Dopo le parole del coach di Milano è il turno di un amareggiato De Raffaele:

“Questa partita ha dimostrato innanzitutto che ce la giochiamo con chiunque, specie contro squadre di altissimo livello come Milano. C’è molto rammarico per come si era messa, senza togliere nulla a Milano. Noi abbiamo fatto il massimo, poi a deciderla sono state due invenzioni nell’uno contro uno e nei giochi rotti. Abbiamo avuto la chance di vincere, ho visto una grande difesa nell’ultimo quarto. Se avessimo giocato tutte le partite con questi ardore, passione ed attenzione avremmo qualche punto in più. Non dobbiamo accenderci solo quando arriva Milano. Dobbiamo guardare la classifica e capire che serve rimboccarsi le maniche, Non siamo contenti ma abbiamo giocato alla pari con una squadra di Eurolega. Qualche disattenzione ci è costata molto cara. Siamo caduti tante volte e dobbiamo rialzarci Dobbiamo essere consapevoli che abbiamo commesso qualche errore che, contro Milano, non ti viene perdonato. Alla fine l’hanno decisa due invenzioni di Rodriguez e Micov. Se di là hai 4-5 giocatori di quel livello e di qua un pochino meno diventa difficile.”

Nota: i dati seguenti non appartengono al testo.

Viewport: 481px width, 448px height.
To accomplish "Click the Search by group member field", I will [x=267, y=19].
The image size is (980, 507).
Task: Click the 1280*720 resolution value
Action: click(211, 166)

A chiudere la conferenza stampa le parole di Austin Daye:

“Alla Final Eight ci dobbiamo arrivare. Abbiamo davanti quattro partite e andranno vinte tutte.” inizia cosi l’analisi di Daye, per proseguire: “E’ stata una battaglia sportiva dall’inizio alla fine. Una sfida equilibrata nella quale Milano ha messo in mostra tutte le sue qualità e la classe dei suoi giocatori. Siamo molto dispiaciuti per averla persa nel finale commettendo alcuni errori costatici molto cari. Adesso dobbiamo solo continuare a lavorare, migliorare e risalire in classifica.

Alla domanda se secondo lui ci saranno ripercussioni dopo la sconfitta: “Siamo dispiaciuti per la sconfitta, non per come è arrivata e per la prestazione. E’ stata una partita equilibratissima, rispettiamo Milano ma noi possiamo essere migliori di così e crescere.

Tante partite perse in volata: “Siamo forti, si tratta solo di giocare meglio i finali di partita. L’anno scorso ne abbiamo vinti molti punto a punto, quest’anno invece ne abbiamo persi troppi e da qui la nostra classifica deficitaria. Dobbiamo crescere e far fruttare l’esperienza di chi, solo qualche mese fa, ha vinto lo scudetto. Bisogna trovare canestro quando ci viene lasciata l’opportunità dagli avversari e chiudere le partite senza arrivare a giocarci i finali punto a punto. E’ la chiave per ogni squadra, noi stasera abbiamo giocato un’ottima partita in difesa ed è la costante che dobbiamo tenere sempre, anche quando sbagliamo al tiro.”

Gli viene chiesto se crede sia ancora possibile raggiungere le Final Eight di Coppa Italia: “Da qui in avanti bisogna solo lavorare per non sbagliare più e centrare la Final Eight”.

Per chiudere un commento su Ettore Messina che lo ha allenato agli Spurs: “Parliamo di un coach leggendario che ha scritto pagine di basket a tutti i livelli. Sa come gestire un club come Milano. La mia percezione è che abbia portato una situazione familiare in una squadra di talento creando un sistema che può portarli al successo.”